Moge de beste winnen
De zorgverzekeraars CZ, VGZ en Achmea trokken nogal zuinige mondjes bij het voorstel van collega/concurrent Menzis om tot een gezamenlijk investeringsfonds voor de zorg te komen. Menzis stelde dat zo’n fonds een goede manier zou zijn om de financiële reserves van de zorgverzekeraars effectief in te zetten en knelpunten in de zorg op te lossen. De terughoudende reacties hierop van de andere drie begrijp ik wel. De zorgverzekeraars worden sinds de stelselherziening van 2006 nadrukkelijk uitgedaagd om zich te onderscheiden van elkaar, niet om gezamenlijk op te trekken met één product.

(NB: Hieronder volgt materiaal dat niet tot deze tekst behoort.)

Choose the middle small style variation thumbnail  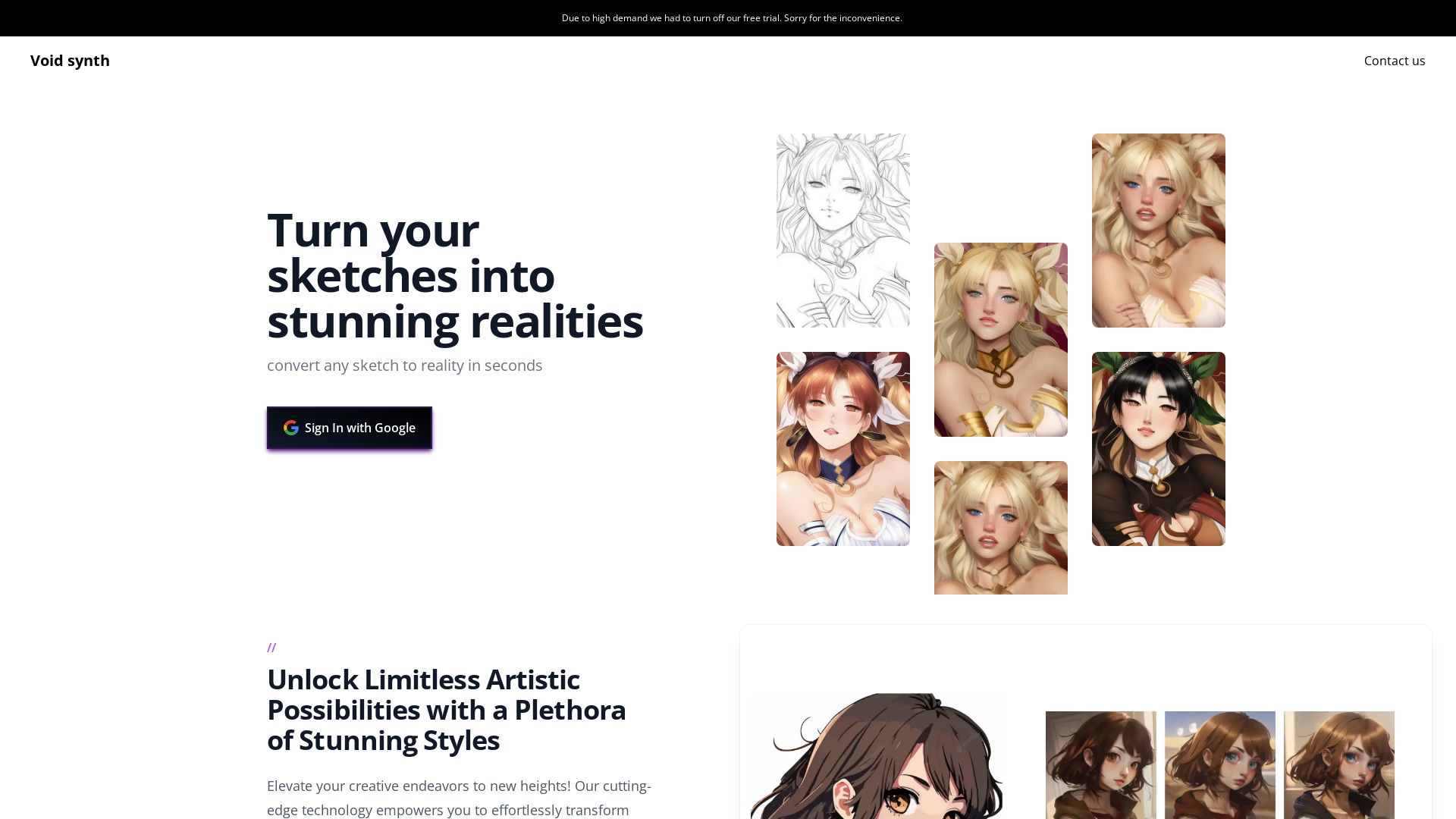click(1219, 764)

Natuurlijk, in het herstructureringsfonds voor de spoedeisende hulp trekken de zorgverzekeraars wel gezamenlijk op. Maar dat is een ander verhaal, omdat de spoedeisende hulp niet-concurrentieel is. Dat ligt anders bij de invulling van het investeringsfonds zoals Menzis dit voor ogen staat. En dan doet zich dus de vraag voor of het juridisch wel mag wat Menzis voorstelt. De Nederlandse Mededingingsautoriteit zal zich hier zeker kritisch over buigen als het idee vastere vorm mocht aannemen. En om dit voor te blijven is Zorgverzekeraars Nederland hiernaar al onderzoek aan het doen.

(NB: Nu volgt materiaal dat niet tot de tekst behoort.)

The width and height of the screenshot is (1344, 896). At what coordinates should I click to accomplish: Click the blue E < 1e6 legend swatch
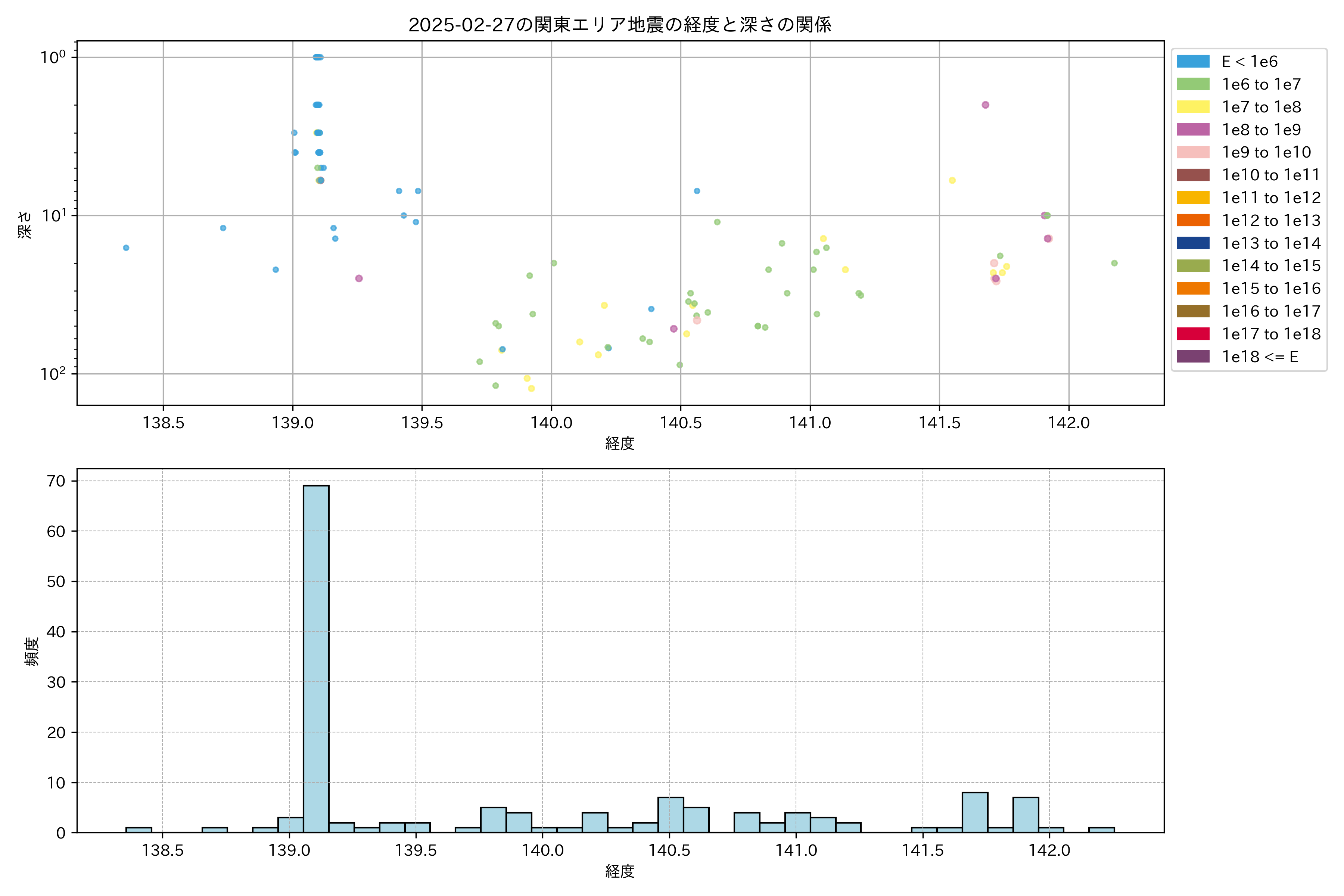coord(1192,62)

De vraag is echter of het investeringsfonds het juiste antwoord is op de steeds luider wordende roep om de sterk gegroeide reserves van de zorgverzekeraars te laten terugvloeien in de zorg. Dat dit nodig is, staat buiten kijf. Maar mijn idee zou zijn: laat iedere zorgverzekeraar hiervoor zijn eigen ideeën ontwikkelen. En de zorgverzekeraar die met beste idee komt, wint de hoofdprijs: de gunst van de verzekerde.